I didn't realize that either. Thanks!



https://www.citi.com/credit-cards/citi-costco-anywhere-visa-credit-card


----------



## Tesla blue Y (Feb 13, 2018)

garsh said:


> I didn't realize that either. Thanks!
> 
> 
> 
> https://www.citi.com/credit-cards/citi-costco-anywhere-visa-credit-card


i read that to mean EV charging at Costco which is available Californi,Arizona, Georgia, and New York not in Minnesota


----------



## francoisp (Sep 28, 2018)

Tesla blue Y said:


> i read that to mean EV charging at Costco which is available Californi,Arizona, Georgia, and New York not in Minnesota


I read the same but the citi card customer rep assured me that I got 4% while charging at Tesla superchargers in August and 1% in June. Idk


----------



## francoisp (Sep 28, 2018)

I did a little more research and found this article that is about the 4% cashback on gas but I think we can safely extrapolate to charging.

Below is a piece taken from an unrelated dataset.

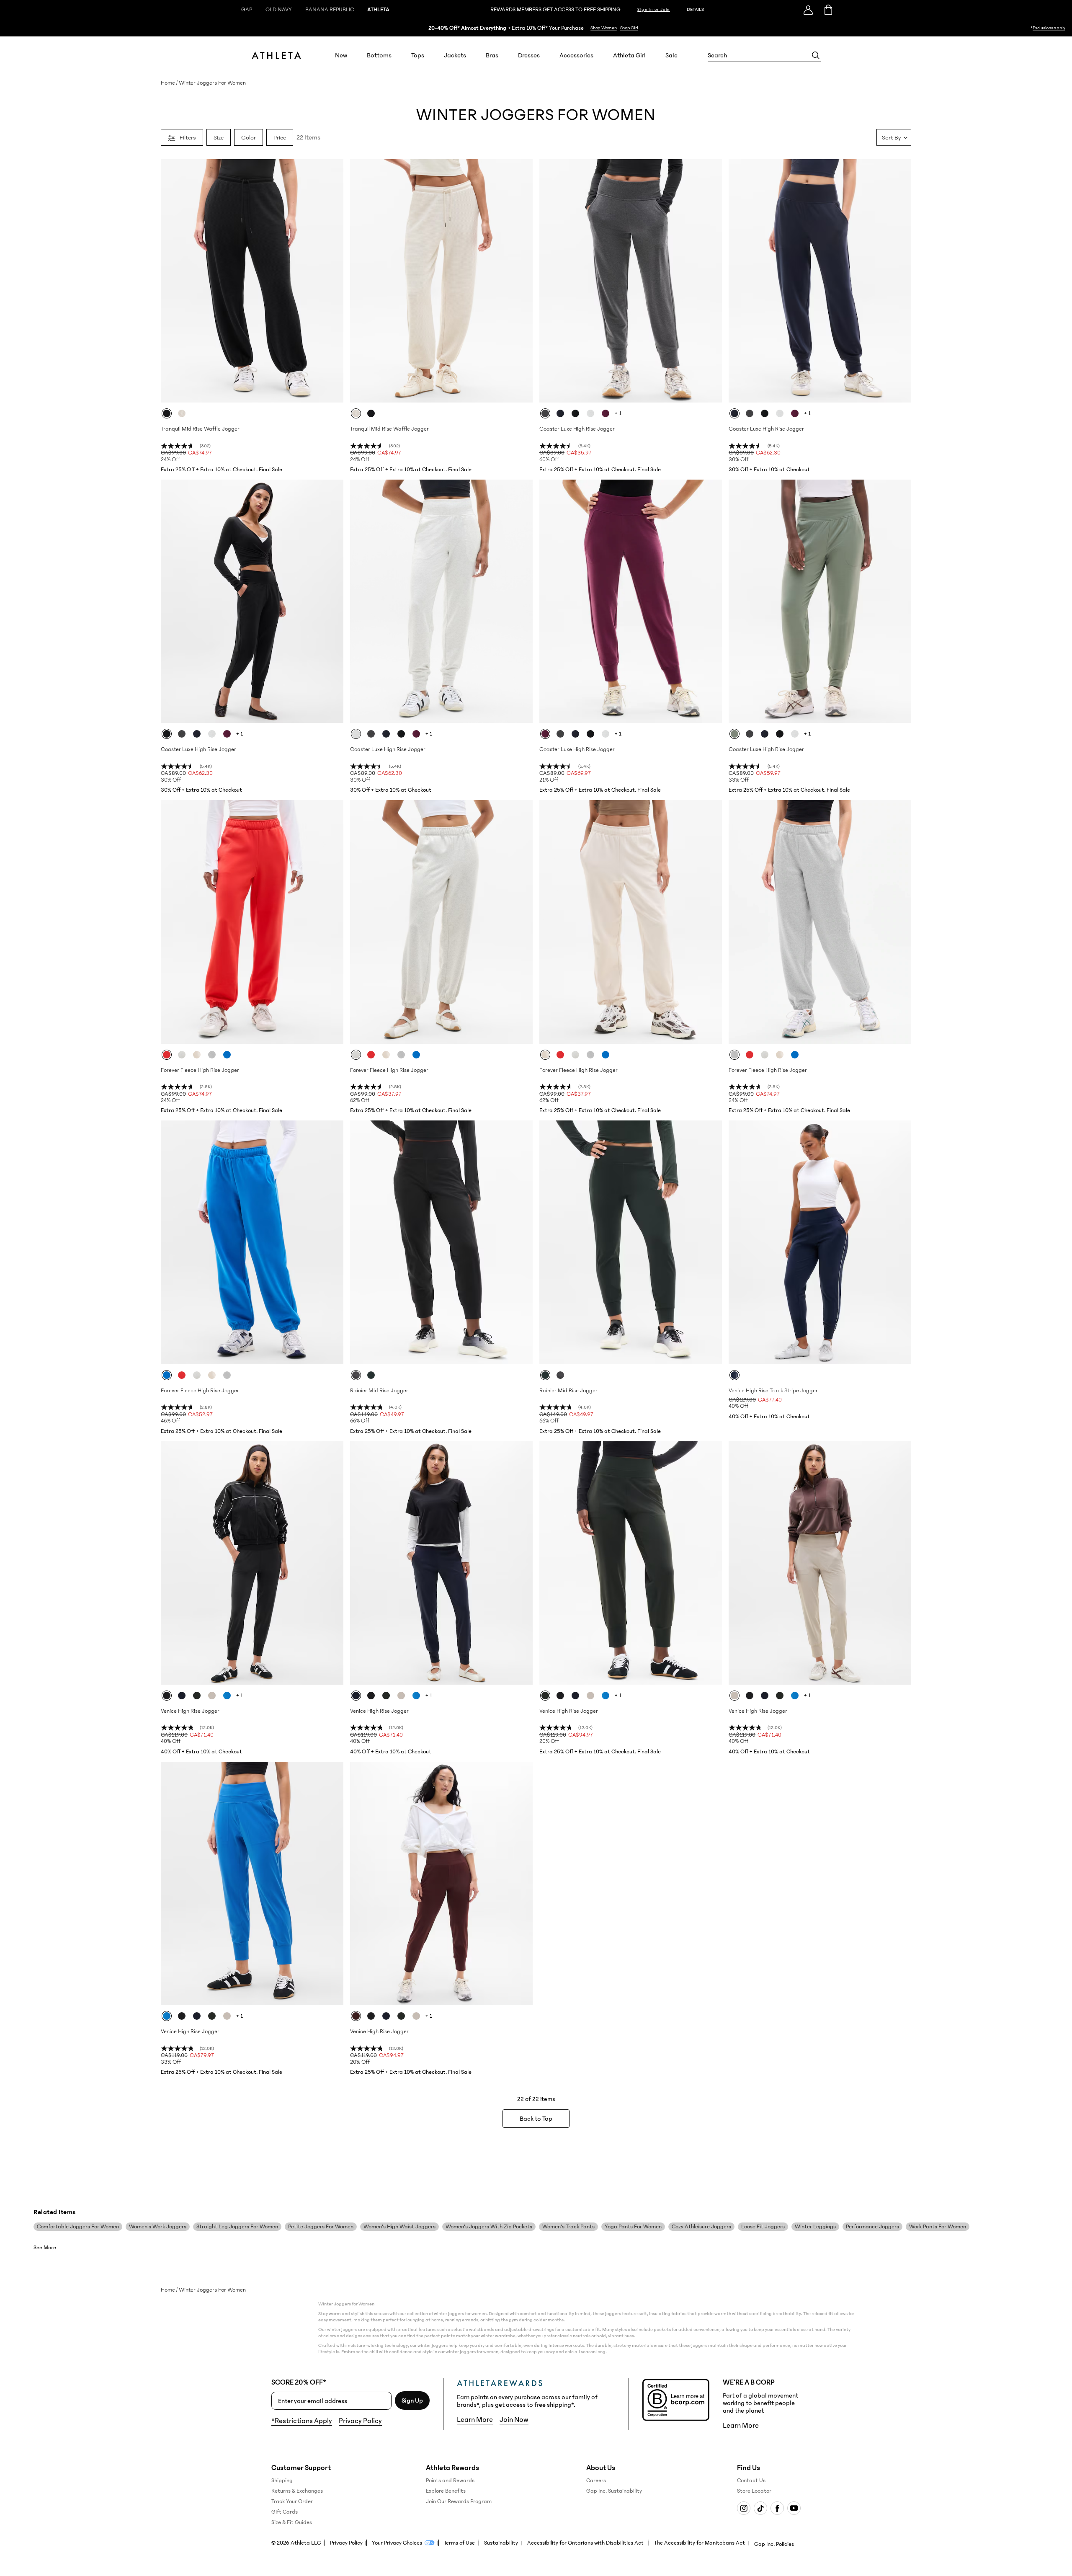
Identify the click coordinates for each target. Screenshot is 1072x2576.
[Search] (816, 55)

To summarize it, it's all about how the business is categorized. Most gas stations are categorized as "gas station" and we get 4%. But some gas stations are part of a grocery store or convenience store and may not be categorized as "gas station" thus we get 1%. The funny thing is that something similar happened to me: I bought a $10k travel package and was expecting 3% cashback but got only 1% because the seller had the wrong code.


----------



## shareef777 (Mar 10, 2019)

Nice! Just used the last of my free SC miles this weekend.

As for only at Costco EV stations, I read that the other way around. It's good everywhere, INCLUDING at Costco. If it was good only at costco locations, why add the "including" part?


----------



## Tesla blue Y (Feb 13, 2018)

shareef777 said:


> Nice! Just used the last of my free SC miles this weekend.
> 
> As for only at Costco EV stations, I read that the other way around. It's good everywhere, INCLUDING at Costco. If it was good only at costco locations, why add the "including" part?


Looking at is again I can see your logic. I’ll check with the Costco card folks at Citi bank to confirm.


----------



## Tesla blue Y (Feb 13, 2018)

Tesla blue Y said:


> Looking at is again I can see your logic. I’ll check with the Costco card folks at Citi bank to confirm.


I just spoke to CITI bank and Tesla Superchargers-are eligible for the 4% cash back.


----------